Still, how Kate got to her current state isn’t the movie’s focus; Smashed is more concerned with how she plans to address it. The vice principal at her school (Nick Offerman), himself a recovering addict, sees her taking swigs from her flask before school, but rather than report her to Principal Barnes (Megan Mullally), who continues to believe Kate is pregnant (a joke the movie lets linger too long), he invites her to an Alcoholics Anonymous meeting. Here, Kate meets Jenny (Octavia Spencer), a strong-willed and experienced woman who’s had her fair share of problems and outbursts. The movie fortunately doesn’t paint Jenny as a saint or sage whose only purpose is to deliver long-winded speeches about life. It simply sees her as normal survivor willing to take Kate under her wing.
In fact, the movie sees all of its characters on a relatively realistic playing field, where nobody is too wrought or colorful. The movie is raw and avoids glorifying Kate’s situation for the sake of dramatic payoff. True, the filmmaking and storytelling feel slightly amateurish - we can tell director and co-writer James Ponsoldt is somewhat new to the game, but he still brings a hard truth to the screen. He penned the screenplay with Susan Burke and they aren’t interested in making a broad social commentary or grandiose statement about alcoholism. They’re more concerned with their specific characters on a human level.
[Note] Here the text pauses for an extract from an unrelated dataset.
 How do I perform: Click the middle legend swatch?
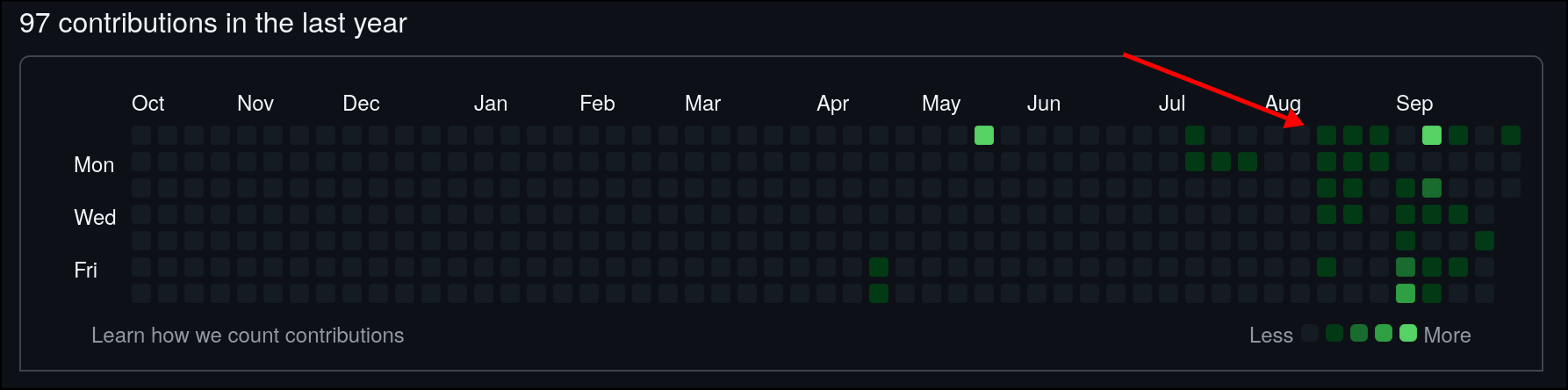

Because Kate has other problems besides alcohol addiction, we appreciate that a happy ending isn’t necessarily in the movie’s contract and it fortunately doesn’t pretend otherwise. Even if Kate does achieve sobriety, we know she still has a mighty hill to climb before she really gets her life on track. The reason the movie works is because, through all her struggles, we come to care about Kate and recognize the film’s message that it’s up to us to live our lives one day at a time and better ourselves, despite the setbacks. It’s a straightforward but useful lesson.
One last thing I’d like to touch on is the film’s sense of humor, which came as a surprise to me. It’s almost an unwritten rule that movies about addiction shouldn’t make us laugh because the subject matter is so serious, but Ponsoldt lends the material a darkly humorous edge. At first, this seems inappropriate, but then we see it’s merely an extension of the characters and their essential natures, and it’s perfectly credible. Perhaps Ponsoldt wanted to show that while addiction can be scary, overwhelming and frustrating, the road to recovery can be a bizarrely funny one, depending on who you surround yourself with (you’ll know what I mean after hearing the conversation Kate and her vice principal have in the car when he drops her off). I’ve never struggled with addiction, and it’s not a funny situation, but this movie made me believe that those who have can probably look back on it from time to time and laugh. I assume that helps dull the pain of the worse memories.